Each day in September, I will be posting a question about submission, along with two responses- the first written five years ago and the second from today. I welcome all who wish to join in this exercise to post your own answers in the comments, adjusting the question if necessary to suit your own roles and sensibilities.
How do you know you are submissive or have the potential to be submissive? How do you feel when you express your submission?
I know I am submissive for three reasons.
1) When I submitted to the man I love, it felt right.
2) When I tried a relationship without submission, I got very tense and it eventually destroyed the relationship.
3) When I read other like-minded views, it resonates with me
I once inadvertently fell into a submissive role in a relationship. I hadn’t heard of this kind of lifestyle yet, and neither of us had any idea what was happening at the time. Even though there was no physical component, it was a powerful experience and it felt very right. I had a sense of purpose and satisfaction in serving him. I was more motivated knowing that my actions reflected on him or would be judged by him than when I was only accountable for myself.

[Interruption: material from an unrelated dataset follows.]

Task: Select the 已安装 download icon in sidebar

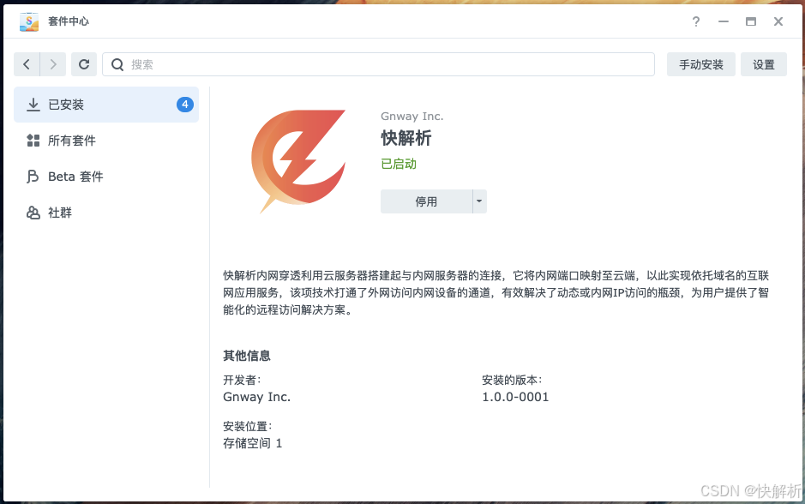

From talking to many kinksters- online and in person- I think discovery of one’s inclinations to power exchange and/or other forms of kink tends to fall into one of two categories. For some, there was an event, a trigger, an awakening- a specific moment in which they first felt or developed this aspect of their nature. For others, it’s something that has always been present- undefined, yet no less potent for the lack of words to describe the feelings, urges, and obsessions. In both cases, the discovery that others have had similar or complementary yearnings, learning of the vocabulary and culture that they have built (and perhaps joining in) is a profoundly comforting revelation.
I fall firmly into the second category.
Even before learning of the wider spanking and kink communities, I often took on submissive roles in vanilla life- a tendency which I continue even now. I am not comfortable in positions of authority, preferring instead to execute and enable the wishes of others who I respect and trust to set direction. Still, reading a very similar description written by a manager into a year-end review a while back was jarring and surreal, though not quite unsettling. This role suits me and is how I can perform best. Perhaps seeing that recognised could be a positive thing.
Vanilla submission is satisfying, though I’ve craved more for as long as I can remember. I’ve no memory of a time when I didn’t fantasise about spanking and discipline. Since getting involved with the local scene, I’ve started to live out some of those fantasies- an incredible experience that was well worth the nerves and awkwardness that comes with joining a new group and speaking of taboo secrets. I’ve also been introduced to other forms of submission I’d never imagined, some of which have become regular elements of my play. Still, despite the new discoveries and explorations, the core of my desire remains unchanged and just as potent as ever.
In any context, submission for me is deeply satisfying, be it displayed through an act of service, acceptance of pain, or heeding advice or guidance.